Bharti, Kapil; den Hollander, Anneke I; Lakkaraju, Aparna; Sinha, Debasish; Williams, David S; Finnemann, Silvia C; Bowes-Rickman, Catherine; Malek, Goldis; D'Amore, Patricia A.
Affiliation
  • Bharti K; Ocular and Stem Cell Translational Research Section, National Eye Institute, NIH, Bethesda, MD, USA. Electronic address: kapil.bharti@nih.gov.
  • den Hollander AI; Department of Ophthalmology, Radboud University Medical Center, Nijmegen, the Netherlands; AbbVie, Genomics Research Center, Cambridge, MA, USA. Electronic address: anneke.denhollander@abbvie.com.
  • Lakkaraju A; Department of Ophthalmology, School of Medicine, University of California, San Francisco, USA. Electronic address: Aparna.Lakkaraju@ucsf.edu.
  • Sinha D; Department of Ophthalmology, Cell Biology and Developmental Biology, University of Pittsburgh School of Medicine, Pittsburgh, PA, USA; Wilmer Eye Institute, The Johns Hopkins University School of Medicine, Baltimore, MD, USA. Electronic address: DEBASISH@pitt.edu.
  • Williams DS; Stein Eye Institute, Departments of Ophthalmology and Neurobiology, David Geffen School of Medicine, University of California Los Angeles, Los Angeles, CA, USA. Electronic address: dswilliams@ucla.edu.
  • Finnemann SC; Center of Cancer, Genetic Diseases, and Gene Regulation, Department of Biological Sciences, Fordham University, Bronx, NY, USA. Electronic address: finnemann@fordham.edu.
  • Bowes-Rickman C; Duke Eye Center, Department of Ophthalmology, Duke University School of Medicine, Durham, NC, USA; Department of Cell Biology, Duke University School of Medicine, Durham, NC, USA. Electronic address: bowes007@duke.edu.
  • Malek G; Duke Eye Center, Department of Ophthalmology, Duke University School of Medicine, Durham, NC, USA; Department of Pathology, Duke University School of Medicine, Durham, NC, USA. Electronic address: gmalek@duke.edu.
  • D'Amore PA; Mass Eye and Ear, Departments of Ophthalmology and Pathology, Harvard Medical School, Boston, MA, USA. Electronic address: patricia_damore@meei.harvard.edu.
Exp Eye Res ; 222: 109170, 2022 09.
Article in En | MEDLINE | ID: mdl-35835183
Age-related macular degeneration (AMD) is a disease that affects the macula - the central part of the retina.
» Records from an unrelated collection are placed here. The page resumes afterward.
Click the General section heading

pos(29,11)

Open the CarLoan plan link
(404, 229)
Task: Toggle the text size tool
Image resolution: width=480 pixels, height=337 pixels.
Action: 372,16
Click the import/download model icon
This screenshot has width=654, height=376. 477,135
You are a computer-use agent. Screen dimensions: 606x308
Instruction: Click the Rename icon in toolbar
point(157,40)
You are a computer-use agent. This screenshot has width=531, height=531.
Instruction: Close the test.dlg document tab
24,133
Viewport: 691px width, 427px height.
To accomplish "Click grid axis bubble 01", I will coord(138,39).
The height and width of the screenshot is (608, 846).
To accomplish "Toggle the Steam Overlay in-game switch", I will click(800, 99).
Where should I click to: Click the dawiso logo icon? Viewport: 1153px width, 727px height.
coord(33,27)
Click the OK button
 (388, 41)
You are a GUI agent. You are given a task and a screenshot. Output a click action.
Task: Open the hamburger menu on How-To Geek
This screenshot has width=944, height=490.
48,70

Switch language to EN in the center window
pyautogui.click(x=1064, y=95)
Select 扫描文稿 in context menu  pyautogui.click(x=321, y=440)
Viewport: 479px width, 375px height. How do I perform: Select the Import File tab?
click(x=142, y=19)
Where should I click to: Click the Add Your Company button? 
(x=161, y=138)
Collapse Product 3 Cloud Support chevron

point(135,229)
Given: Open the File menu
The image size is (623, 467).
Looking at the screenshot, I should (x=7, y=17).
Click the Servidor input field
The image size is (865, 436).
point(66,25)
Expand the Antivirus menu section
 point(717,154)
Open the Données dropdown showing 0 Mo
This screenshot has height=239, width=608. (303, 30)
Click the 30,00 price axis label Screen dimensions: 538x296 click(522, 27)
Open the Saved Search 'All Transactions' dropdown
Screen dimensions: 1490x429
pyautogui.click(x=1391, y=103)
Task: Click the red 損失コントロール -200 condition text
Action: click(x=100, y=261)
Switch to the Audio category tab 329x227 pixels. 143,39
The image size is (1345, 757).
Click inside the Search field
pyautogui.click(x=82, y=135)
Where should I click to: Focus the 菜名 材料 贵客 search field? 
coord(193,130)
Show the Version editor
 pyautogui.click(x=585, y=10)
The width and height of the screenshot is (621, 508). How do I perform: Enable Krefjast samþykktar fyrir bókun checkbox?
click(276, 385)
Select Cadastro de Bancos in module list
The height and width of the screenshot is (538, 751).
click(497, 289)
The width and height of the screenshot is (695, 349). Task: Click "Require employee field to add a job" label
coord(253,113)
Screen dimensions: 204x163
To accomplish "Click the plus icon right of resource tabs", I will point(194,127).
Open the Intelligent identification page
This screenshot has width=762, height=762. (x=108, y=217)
It is a leading cause of irreversible vision loss in the elderly. AMD onset is marked by the presence of lipid- and protein-rich extracellular deposits beneath the retinal pigment epithelium (RPE), a monolayer of polarized, pigmented epithelial cells located between the photoreceptors and the choroidal blood supply. Progression of AMD to the late nonexudative "dry" stage of AMD, also called geographic atrophy, is linked to progressive loss of areas of the RPE, photoreceptors, and underlying choriocapillaris leading to a severe decline in patients' vision. Differential susceptibility of macular RPE in AMD and the lack of an anatomical macula in most lab animal models has promoted the use of in vitro models of the RPE. In addition, the need for high throughput platforms to test potential therapies has driven the creation and characterization of in vitro model systems that recapitulate morphologic and functional abnormalities associated with human AMD. These models range from spontaneously formed cell line ARPE19, immortalized cell lines such as hTERT-RPE1, RPE-J, and D407, to primary human (fetal or adult) or animal (mouse and pig) RPE cells, and embryonic and induced pluripotent stem cell (iPSC) derived RPE. Hallmark RPE phenotypes, such as cobblestone morphology, pigmentation, and polarization, vary significantly betweendifferent models and culture conditions used in different labs, which would directly impact their usability for investigating different aspects of AMD biology. Here the AMD Disease Models task group of the Ryan Initiative for Macular Research (RIMR) provides a summary of several currently used in vitro RPE models, historical aspects of their development, RPE phenotypes that are attainable in these models, their ability to model different aspects of AMD pathophysiology, and pros/cons for their use in the RPE and AMD fields. In addition, due to the burgeoning use of iPSC derived RPE cells, the critical need for developing standards for differentiating and rigorously characterizing RPE cell appearance, morphology, and function are discussed.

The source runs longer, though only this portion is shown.